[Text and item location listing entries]

══════════════════════════════

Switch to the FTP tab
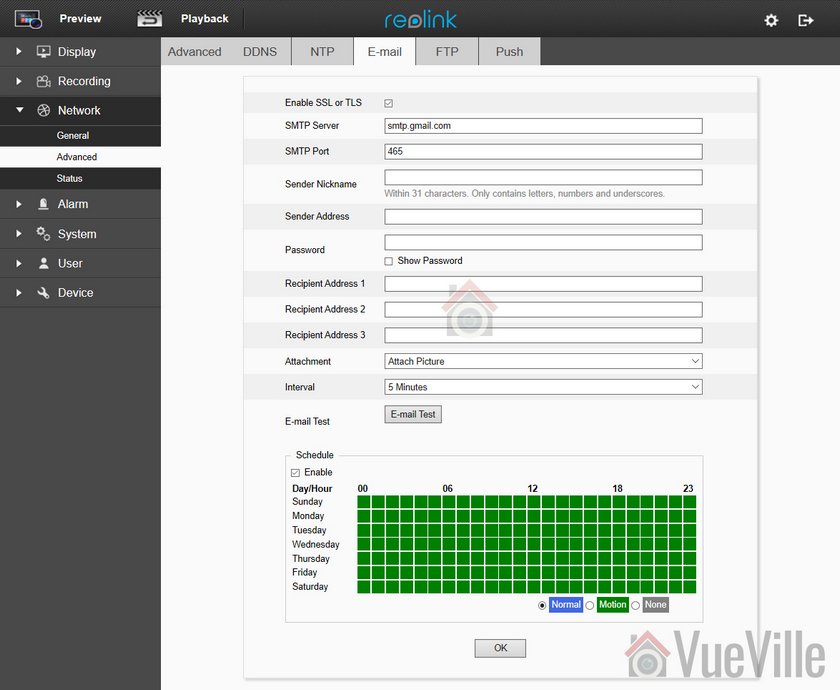point(446,51)
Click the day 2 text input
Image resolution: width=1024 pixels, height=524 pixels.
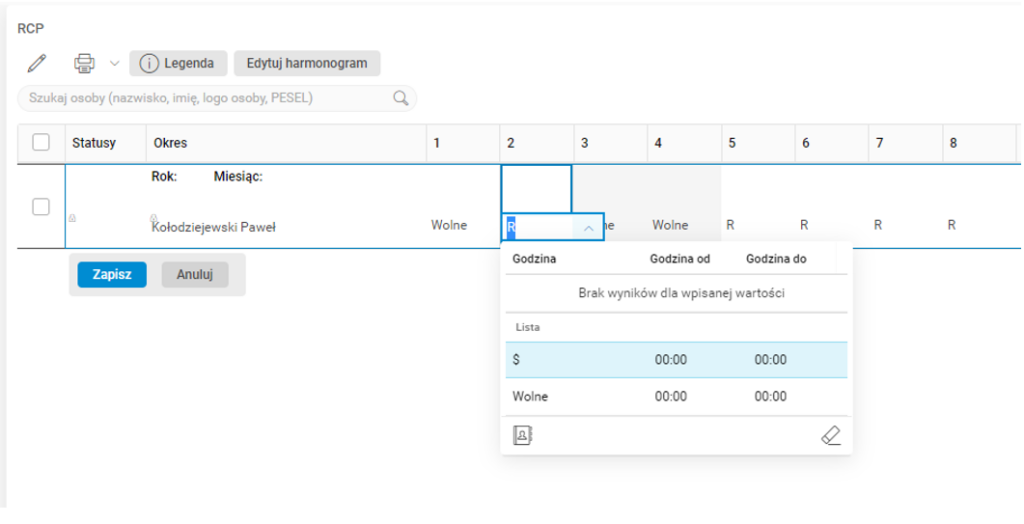pos(540,227)
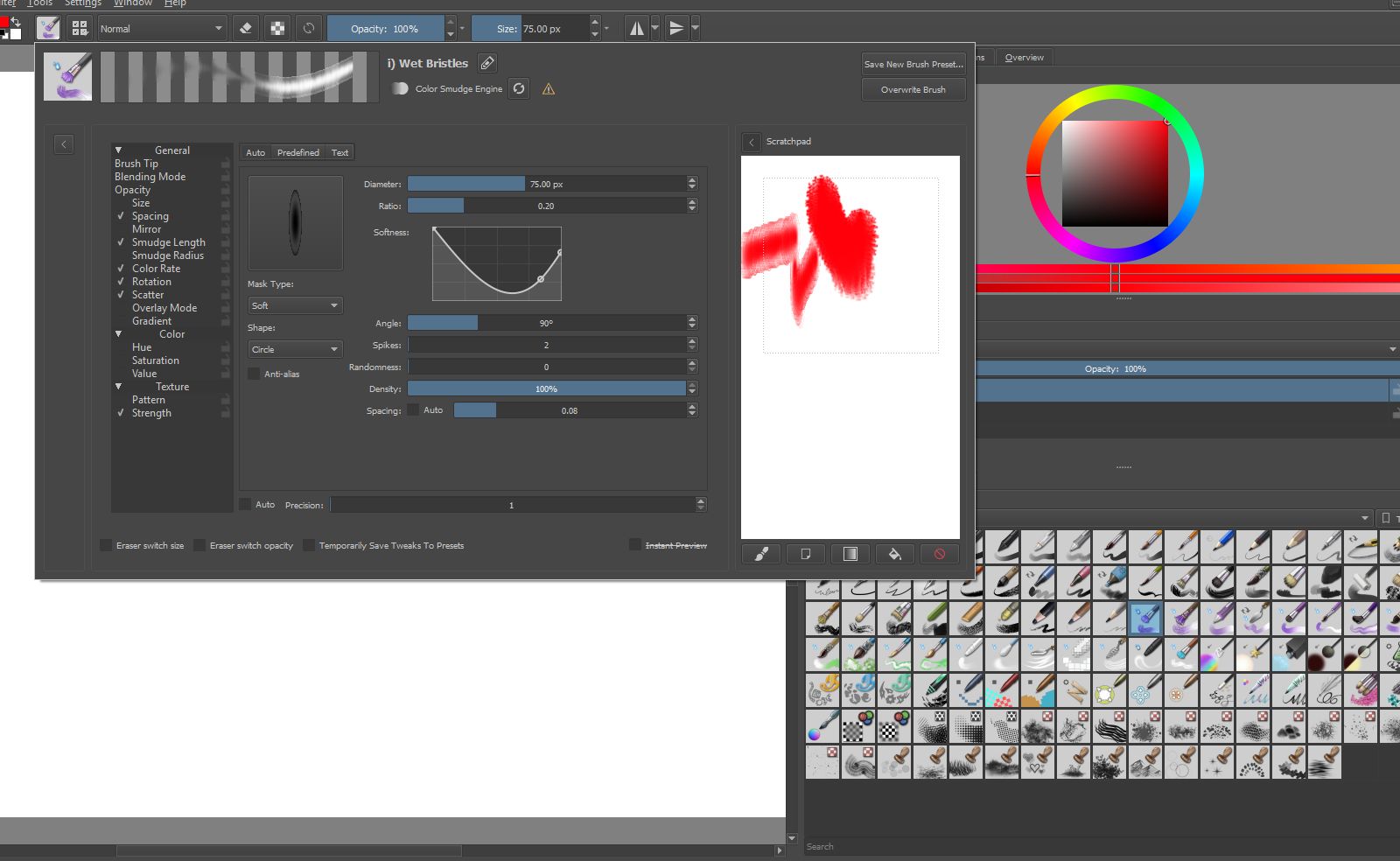Screen dimensions: 1400x861
Task: Toggle eraser mode in the toolbar
Action: coord(246,29)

══════════════════════════════

→ **Required work**:
Could you rewrite the lines of the listing from the one containing "Click the day 2 text input" through the end of the listing, inclusive, replacing "text input" with "text field" and leaving everything else unchanged? Leave the pictures out of your answer.

→ **Response to the exercise**:
Click the day 2 text field
Image resolution: width=1024 pixels, height=524 pixels.
pos(540,227)
Screen dimensions: 1400x861
Task: Toggle eraser mode in the toolbar
Action: coord(246,29)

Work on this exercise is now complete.